Gönderdiğiniz kitapları öğrencilerle ve arkadaşlarımla paylaştık.Allah razı olsun.Kargo ücretini bile ödemişsiniz.Rabbim ecrini versin.Mahcup ettiniz beni.
Emanetleri zayi etmeyen en-Emin`e (cc) emanet kalınız.Selam ve dua ile..
Saygılar…
Asiye Öztüzün
*** 33. ayet: Onlarda sizin için belli bir süreye kadar faydalar vardır.Sonra Kurban yeri Beyti`l- Atik (Kâbe)dir.
Kurban sadece Hacc esnasındamı kesiliyor? Peki Kurban Bayramlarında kesilen kurbanların hükmü nedir? Şimdi dikkatimi çekti..
Telefonla görüştüğümüzde size önerdiğim Hacc/27. ayet ile ilgili yapmış olduğunuz tefekkür ve teemmül maşallah fevkalade olmuş. Sizi tebrik ederim. O güzel düşüncelerinizi başkalarıyla da paylaşılmasında yarar olduğu için bir takdim ile sitenin “Misafir Yazılar” bölümüne koyuyorum. Benim sizi düşünmeye yönelttiğim aslında başka bir nokta idi; Ayetteki “…… SANA GELSİNLER.” ifadesi. Yani hacca giden kişi kime gidiyor?. Orada İbrahim veya onun bu günkü halifesi ile buluşuyor mu? Ona, “malımla, canımla ben geldim, şirkin küfrün karşısında ateşe atılma pahasına da olsa ben geldim, emrine amadeyim” diyor mu? Bu ayetteki “” ifadesini nasıl anlayacağız ve nasıl yaşayacağız? Yine hep beraber düşünmemiz gerekiyor.

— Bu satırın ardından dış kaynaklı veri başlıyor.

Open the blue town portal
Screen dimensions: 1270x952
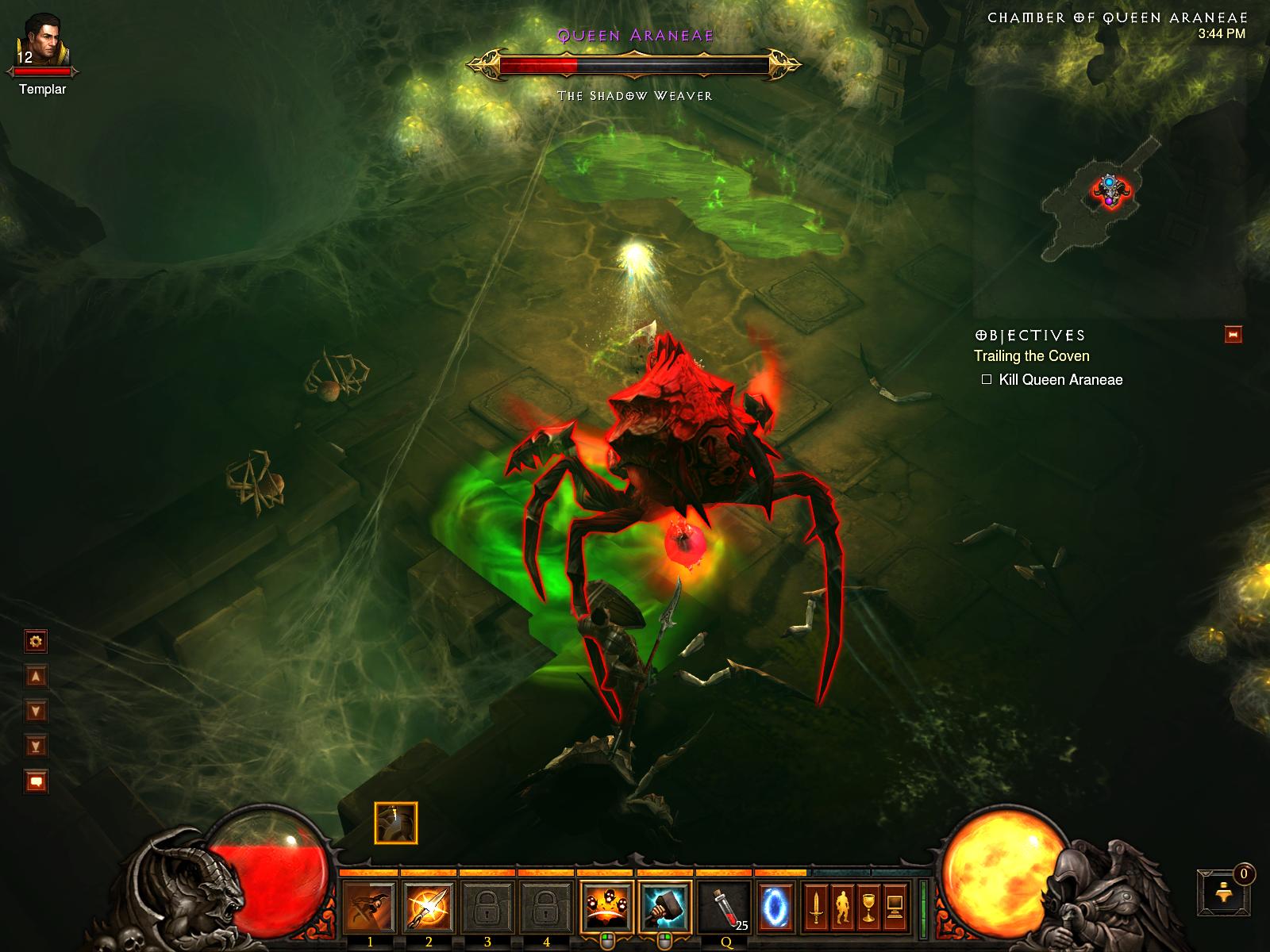tap(775, 905)
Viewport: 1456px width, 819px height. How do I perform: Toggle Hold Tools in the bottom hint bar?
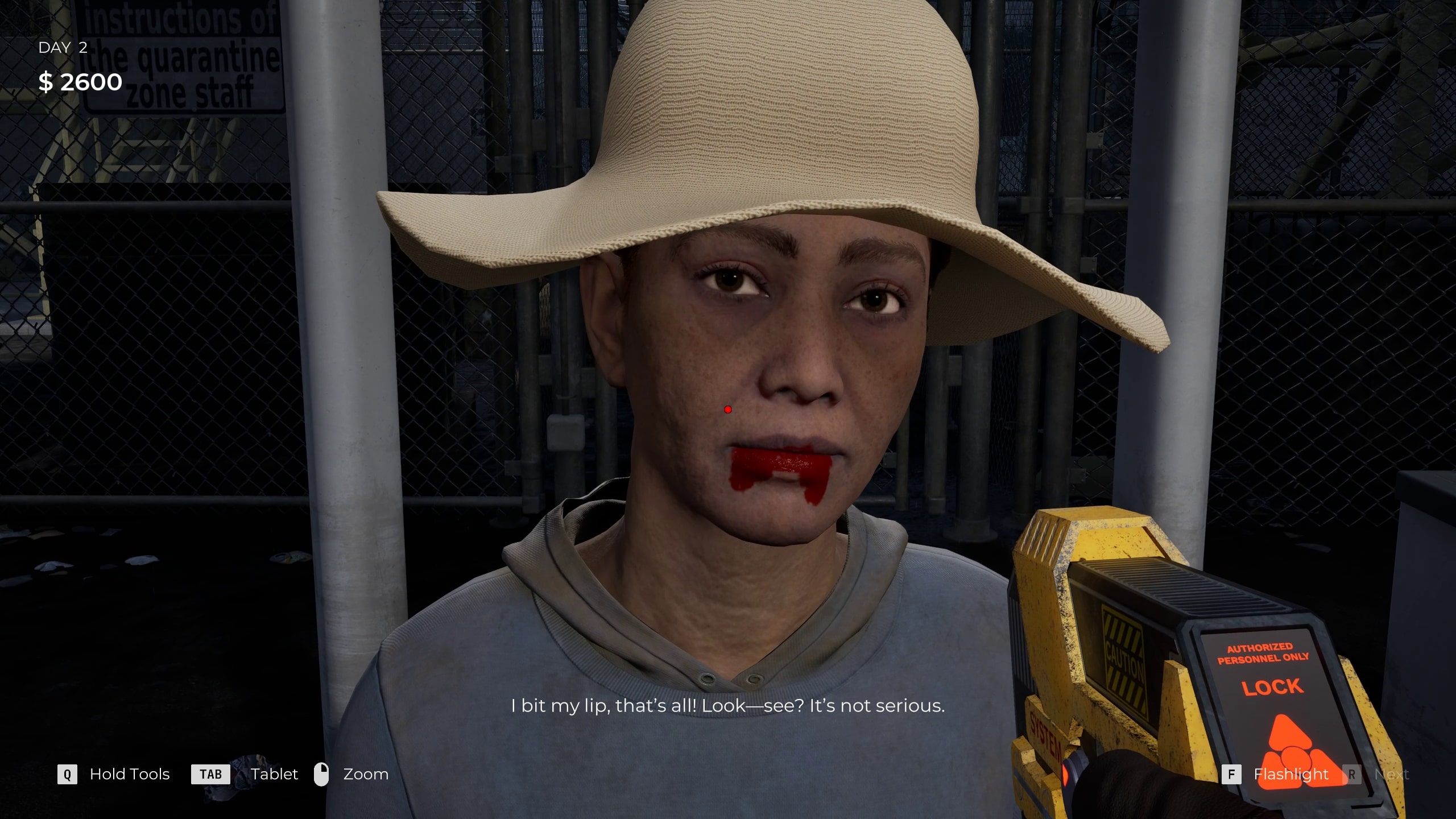(x=129, y=774)
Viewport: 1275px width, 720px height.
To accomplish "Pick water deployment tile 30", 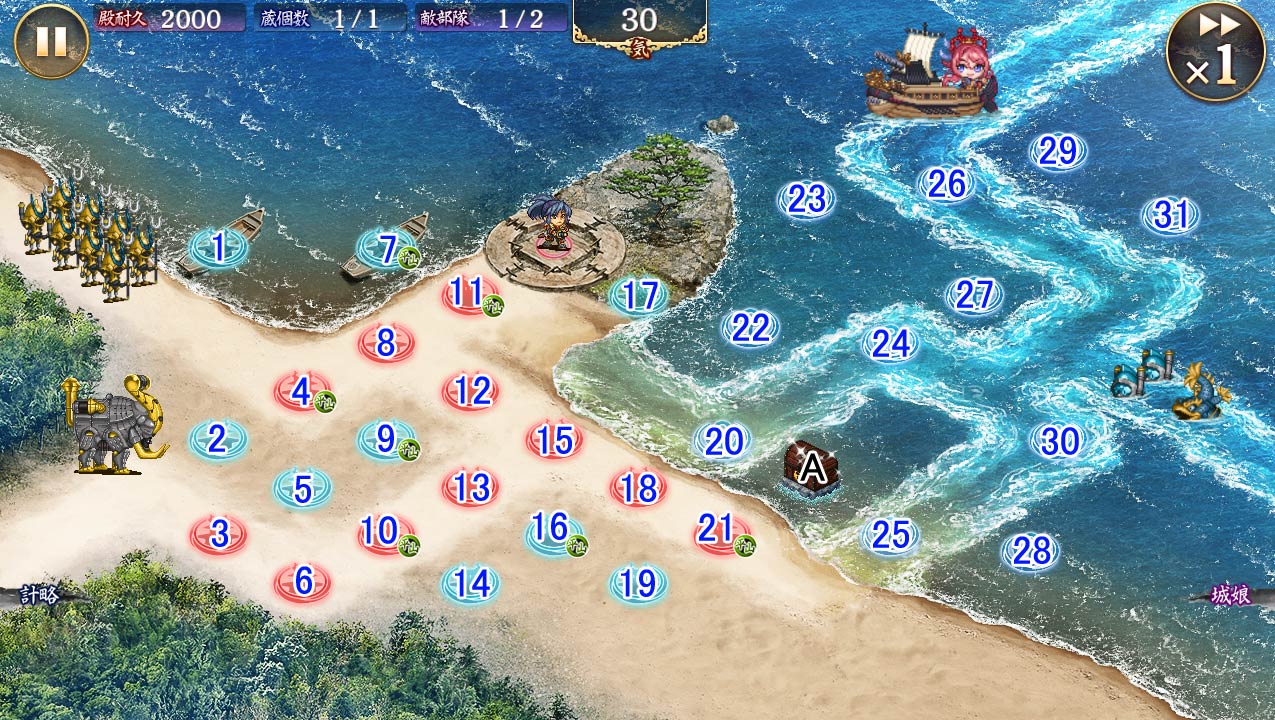I will [1059, 441].
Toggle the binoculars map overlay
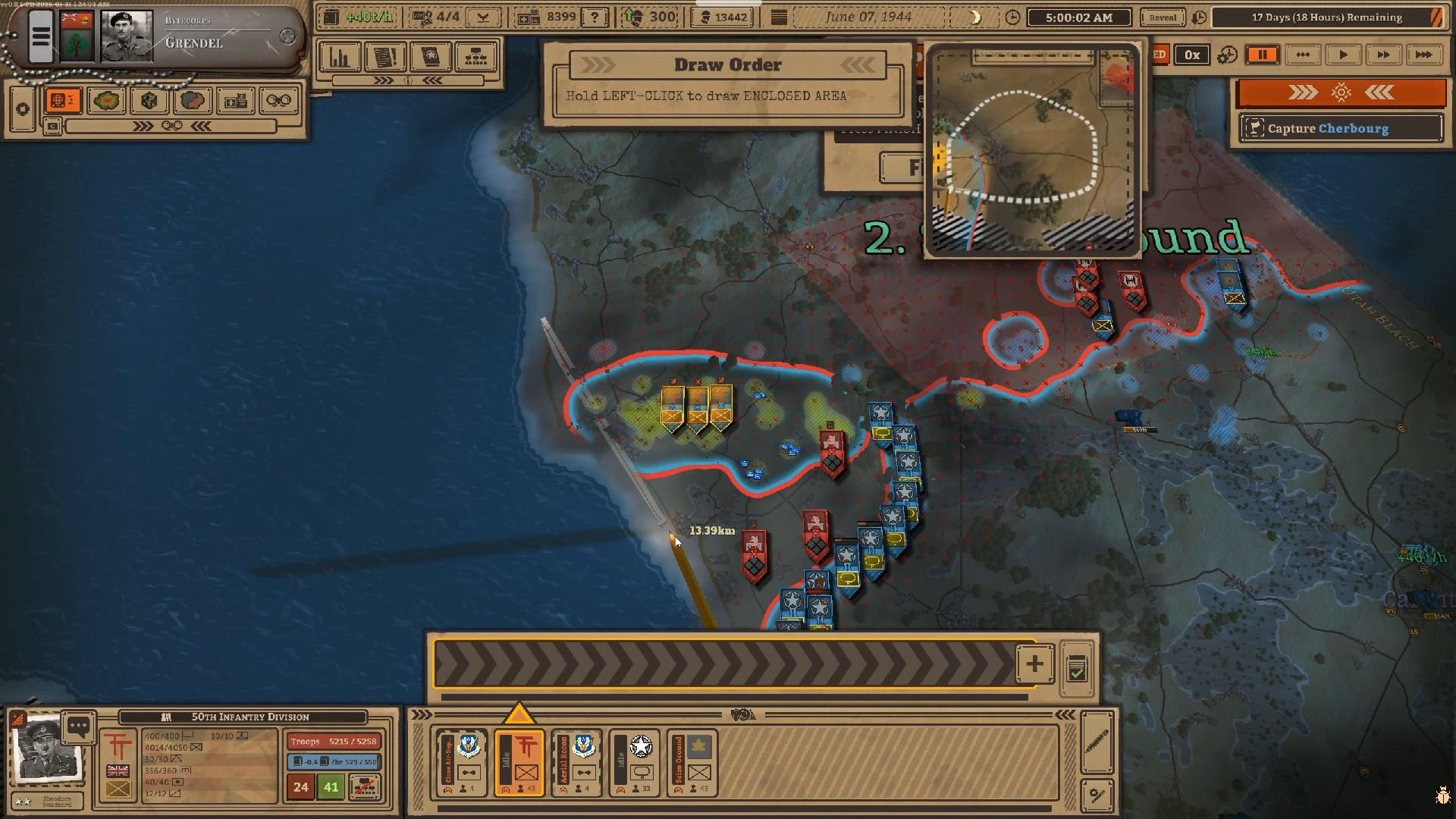 278,100
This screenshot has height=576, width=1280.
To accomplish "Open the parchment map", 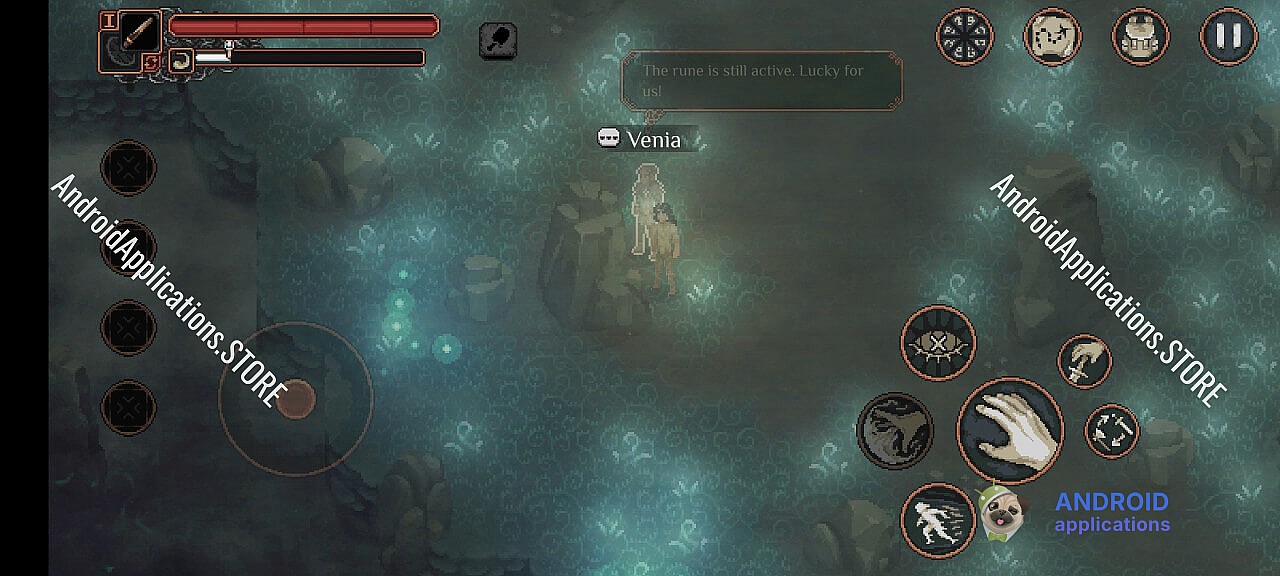I will point(1053,37).
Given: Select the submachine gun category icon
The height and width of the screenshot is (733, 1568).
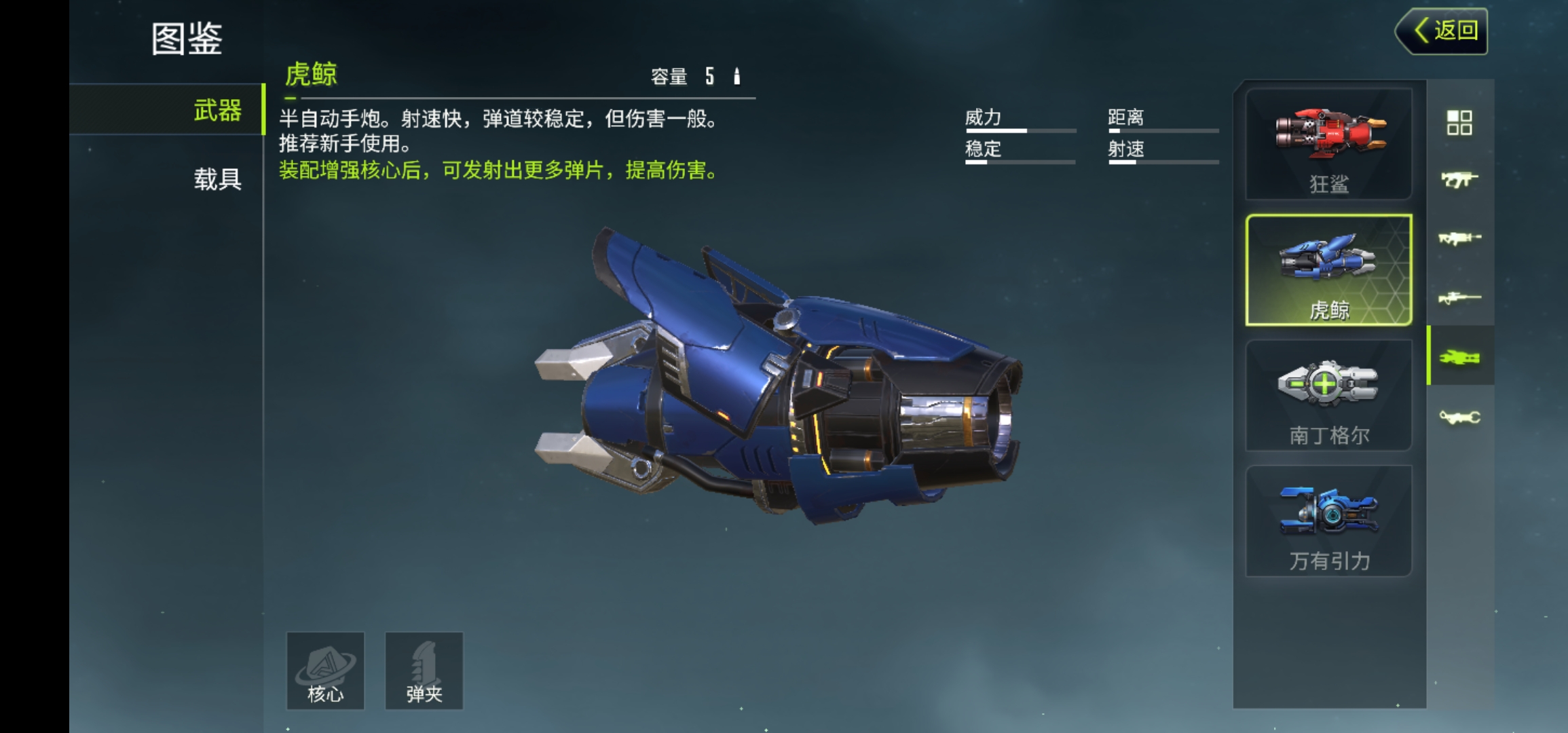Looking at the screenshot, I should pyautogui.click(x=1461, y=178).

Mailinizdeki diğer konulara gelince:
Mailinizde “Siz (sünnet hadis) rivayetlerin hiç birini yanılmıyorsam kabul etmediğnizden… ” demişsiniz. Hayır kardeşim Biz rivayetlere de değer veririz. Ne varki Kur’an’dan aldığımız direktifler doğrultusunda ihtiyatlıyızdır. Biz Kur’an’dan biliyoruz ki Rasülüllah’ın çevresinde bulunanlardan bir kısmı münafık idi. Rasülüllah bunların kimler olduğunu bilmiyordu (Tevbe 101). Biz de bilmiyoruz. Ve biz bunlara da “Sahab-i kiram efendilerimiz”, “Radıyallahü anhüm (Allah onlardan razı olsun) diyoruz. Ve yine Kur’an’dan biliyoruz ki bunlardan bir kısmı “zuhrufalgavl ( süslü sözler)” uydurmuşlardır Ve dinin yozlaşmasına gayret göstermişlerdir. (En’am 112, 113 ve 121).
Değerli kardeşim
Sitede sorular cevaplar bölümündeki Ebu Hüreyre Kimdir?” yazımızı da lütfen tetkik ediniz!
Biz Rasülüllah’ın Kur’an’da tanıtılan kimliğini, kişiliğini örnek alalım. Tıpkı İbrahim’i Kur’an’daki yönleriyle örnek aldığımız gibi (Ahzab 21, Mümtehine 4, 6). Ah keşke biz de yanında olsaydık da adım adım izleseydik! Ama yine Kur’an’dan öğrendiğimize göre Rasülüllah tek şey yapardı: VAHYE; Kur’an’a uymak. Biz de Kur’an’a uyarsak Rasülüllah’ı örnek almış ve onu izlemiş oluruz.